Este homem singular, que pelas agruras da vida freqüentou uma escolinha de roça apenas até o segundo ano, era obstinado, perspicaz, leal, e ponderado. Por exemplo: quando os filhos excediam nas peraltices, em casa, jamais levantou a mão contra qualquer de nós. Colocava-nos, isto sim - de castigo -, sentados numa cadeira ora em absoluto silêncio, ora lendo um livro de escola, por meia-hora, em voz alta. E bastava. Somos-lhe gratos por este tratamento - já naquele tempo!
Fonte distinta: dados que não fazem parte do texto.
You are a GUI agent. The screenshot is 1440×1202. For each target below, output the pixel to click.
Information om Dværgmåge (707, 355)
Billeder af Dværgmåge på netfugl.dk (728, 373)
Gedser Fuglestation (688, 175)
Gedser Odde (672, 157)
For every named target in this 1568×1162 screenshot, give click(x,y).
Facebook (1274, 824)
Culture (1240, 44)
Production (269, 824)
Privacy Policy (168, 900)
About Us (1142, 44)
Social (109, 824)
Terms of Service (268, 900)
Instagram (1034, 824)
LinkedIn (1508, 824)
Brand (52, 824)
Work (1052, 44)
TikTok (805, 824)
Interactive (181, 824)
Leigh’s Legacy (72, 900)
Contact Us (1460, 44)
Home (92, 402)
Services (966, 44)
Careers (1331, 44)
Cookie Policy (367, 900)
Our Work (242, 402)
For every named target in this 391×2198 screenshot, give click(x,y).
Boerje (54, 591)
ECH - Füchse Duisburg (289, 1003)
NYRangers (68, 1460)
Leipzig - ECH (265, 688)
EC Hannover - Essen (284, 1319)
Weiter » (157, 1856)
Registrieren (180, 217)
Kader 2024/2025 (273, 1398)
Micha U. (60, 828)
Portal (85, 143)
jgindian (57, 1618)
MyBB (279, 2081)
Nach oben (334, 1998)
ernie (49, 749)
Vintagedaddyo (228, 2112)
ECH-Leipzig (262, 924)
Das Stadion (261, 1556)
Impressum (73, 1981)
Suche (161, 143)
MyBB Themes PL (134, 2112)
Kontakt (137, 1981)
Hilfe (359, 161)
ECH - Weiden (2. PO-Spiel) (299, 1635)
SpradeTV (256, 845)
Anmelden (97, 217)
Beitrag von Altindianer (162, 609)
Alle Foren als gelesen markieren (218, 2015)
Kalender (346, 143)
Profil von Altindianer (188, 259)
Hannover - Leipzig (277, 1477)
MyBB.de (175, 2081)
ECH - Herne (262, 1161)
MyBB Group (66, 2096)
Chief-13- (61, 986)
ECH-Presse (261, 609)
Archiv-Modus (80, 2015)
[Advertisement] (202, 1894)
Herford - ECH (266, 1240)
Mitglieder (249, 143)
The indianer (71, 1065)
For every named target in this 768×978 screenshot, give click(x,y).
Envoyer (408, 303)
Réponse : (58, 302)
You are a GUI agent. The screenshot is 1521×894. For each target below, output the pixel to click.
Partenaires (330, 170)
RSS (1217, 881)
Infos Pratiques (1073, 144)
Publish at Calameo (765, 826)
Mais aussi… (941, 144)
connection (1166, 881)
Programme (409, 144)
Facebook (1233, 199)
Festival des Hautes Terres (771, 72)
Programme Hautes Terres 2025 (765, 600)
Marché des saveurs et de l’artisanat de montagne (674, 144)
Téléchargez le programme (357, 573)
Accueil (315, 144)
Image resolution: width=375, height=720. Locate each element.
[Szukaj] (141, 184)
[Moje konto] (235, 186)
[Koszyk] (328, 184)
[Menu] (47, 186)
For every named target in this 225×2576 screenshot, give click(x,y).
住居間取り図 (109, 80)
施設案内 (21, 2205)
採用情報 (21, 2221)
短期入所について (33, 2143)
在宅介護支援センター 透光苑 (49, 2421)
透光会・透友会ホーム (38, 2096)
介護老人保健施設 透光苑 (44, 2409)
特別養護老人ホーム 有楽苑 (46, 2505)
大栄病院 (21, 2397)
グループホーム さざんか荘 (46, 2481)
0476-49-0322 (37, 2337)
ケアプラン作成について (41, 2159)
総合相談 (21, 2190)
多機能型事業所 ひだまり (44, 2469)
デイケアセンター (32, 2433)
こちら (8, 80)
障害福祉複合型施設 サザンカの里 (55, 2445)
Ao concluir a Escola Primária fiquei em dúvida: eu seria papa, marinheiro ou aviador? Como é sabido que ao mar navio balança demais, provocando enjôos; e aviões caem, irremediavelmente; optei pela carreira religiosa, num seminário perto daqui. Na primeira ida, como éramos vários garotos de Bom Despacho que para lá seguíamos em estudos, meu 'velho' decidiu levar todo mundo (com malas, sonhos, canastras de pertences...) em seu caminhão - na volta trazendo uma carga de pedras para fazer cal. Ocorreu que certo colega deixou seu violão, atrás do banco da cabine... Ao voltar pra casa, deparando com a esposa em prantos pela ausência do filho, papai que desde o casamento abandonara serenatas e boemias, tomou do instrumento e por dias seguidos, à tardinha, com sua bela voz entoava canções alegres assim aliviando dores próprias e alheias.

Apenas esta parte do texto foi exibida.